EDITOR’S NOTE-BOOK.


The steady growth of this country is shown by the fact that in the last fiscal year there was a net increase of 2,154 in the number of post-offices. The total number is now 50,071. About this time it is interesting to learn that there are only 2,323 President’s post-offices with salaries of $1,000 and higher; and there are only 159 free delivery offices. The expenses of the last year exceeded the receipts by more than three millions of dollars.


Hostile Apaches continue to be troublesome on the Mexican border. They escape across the line and are safe from pursuit. These troubles will end when the two governments make permanent arrangements for the pursuit of marauders across the boundary. A temporary provision of that kind has existed, but it should be permanent—unless, indeed, our citizens fear Mexican soldiers more than they fear Indians.
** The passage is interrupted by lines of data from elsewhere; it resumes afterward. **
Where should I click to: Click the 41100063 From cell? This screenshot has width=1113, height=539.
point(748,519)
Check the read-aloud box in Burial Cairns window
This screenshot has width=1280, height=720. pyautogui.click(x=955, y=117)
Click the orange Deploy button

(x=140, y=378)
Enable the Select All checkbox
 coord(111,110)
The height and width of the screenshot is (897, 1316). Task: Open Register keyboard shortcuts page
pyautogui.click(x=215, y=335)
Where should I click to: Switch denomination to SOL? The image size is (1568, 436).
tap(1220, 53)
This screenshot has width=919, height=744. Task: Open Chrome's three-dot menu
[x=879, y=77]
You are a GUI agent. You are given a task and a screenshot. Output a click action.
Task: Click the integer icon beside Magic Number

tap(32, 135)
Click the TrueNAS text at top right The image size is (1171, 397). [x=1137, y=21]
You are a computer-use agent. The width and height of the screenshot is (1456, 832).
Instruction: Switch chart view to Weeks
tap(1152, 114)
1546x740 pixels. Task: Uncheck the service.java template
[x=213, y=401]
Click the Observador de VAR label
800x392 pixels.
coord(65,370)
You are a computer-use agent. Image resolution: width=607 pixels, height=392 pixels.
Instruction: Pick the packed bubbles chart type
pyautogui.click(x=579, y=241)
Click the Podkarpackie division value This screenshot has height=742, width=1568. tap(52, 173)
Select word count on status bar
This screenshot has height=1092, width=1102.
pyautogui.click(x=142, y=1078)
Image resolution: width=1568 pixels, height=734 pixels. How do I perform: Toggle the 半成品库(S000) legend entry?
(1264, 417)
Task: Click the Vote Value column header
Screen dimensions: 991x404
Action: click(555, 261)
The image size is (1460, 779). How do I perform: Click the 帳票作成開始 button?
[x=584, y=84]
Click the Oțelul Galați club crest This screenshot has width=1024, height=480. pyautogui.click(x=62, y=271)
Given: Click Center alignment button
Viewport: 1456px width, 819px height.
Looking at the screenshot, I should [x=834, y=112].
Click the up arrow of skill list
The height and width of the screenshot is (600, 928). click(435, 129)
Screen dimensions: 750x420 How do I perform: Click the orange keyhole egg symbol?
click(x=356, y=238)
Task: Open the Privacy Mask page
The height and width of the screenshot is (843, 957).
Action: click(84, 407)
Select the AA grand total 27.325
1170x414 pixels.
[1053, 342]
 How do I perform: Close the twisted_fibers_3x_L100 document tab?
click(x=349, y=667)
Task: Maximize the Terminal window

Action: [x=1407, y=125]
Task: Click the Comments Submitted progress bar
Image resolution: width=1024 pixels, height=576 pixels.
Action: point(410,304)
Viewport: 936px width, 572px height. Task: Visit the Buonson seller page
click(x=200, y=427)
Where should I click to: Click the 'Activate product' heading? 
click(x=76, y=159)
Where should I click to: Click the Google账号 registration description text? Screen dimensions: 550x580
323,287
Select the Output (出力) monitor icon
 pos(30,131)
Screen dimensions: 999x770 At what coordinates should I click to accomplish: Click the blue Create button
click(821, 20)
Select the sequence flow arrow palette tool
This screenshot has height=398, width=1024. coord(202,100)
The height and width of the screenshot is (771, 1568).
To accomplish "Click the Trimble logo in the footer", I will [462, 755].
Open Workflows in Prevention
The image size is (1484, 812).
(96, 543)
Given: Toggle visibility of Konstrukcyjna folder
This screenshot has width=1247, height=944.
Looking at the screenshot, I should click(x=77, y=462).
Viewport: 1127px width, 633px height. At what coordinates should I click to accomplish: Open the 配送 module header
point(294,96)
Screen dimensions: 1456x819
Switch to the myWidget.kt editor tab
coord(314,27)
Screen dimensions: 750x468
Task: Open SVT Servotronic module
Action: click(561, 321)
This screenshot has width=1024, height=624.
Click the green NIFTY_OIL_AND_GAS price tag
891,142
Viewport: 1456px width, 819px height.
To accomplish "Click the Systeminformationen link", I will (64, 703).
A United States Court has decided in due form that an “Indian not taxed is not a citizen of the United States.” It is time he was made a citizen. The fiction of regarding the Indians as independent powers, and dealing with them as tribes, ought to be made an end of. The Indians themselves need the discipline of citizenship, and we need to free ourselves from a useless and harmful fiction. By all means keep faith to the last farthing, but make a man of this red brother as soon as possible.


A Connecticut paper soberly declares that a citizen of that state did not know the name of either candidate for the presidency until the Saturday before the election. And yet people unreasonably complain that there was too much noise in the late campaign.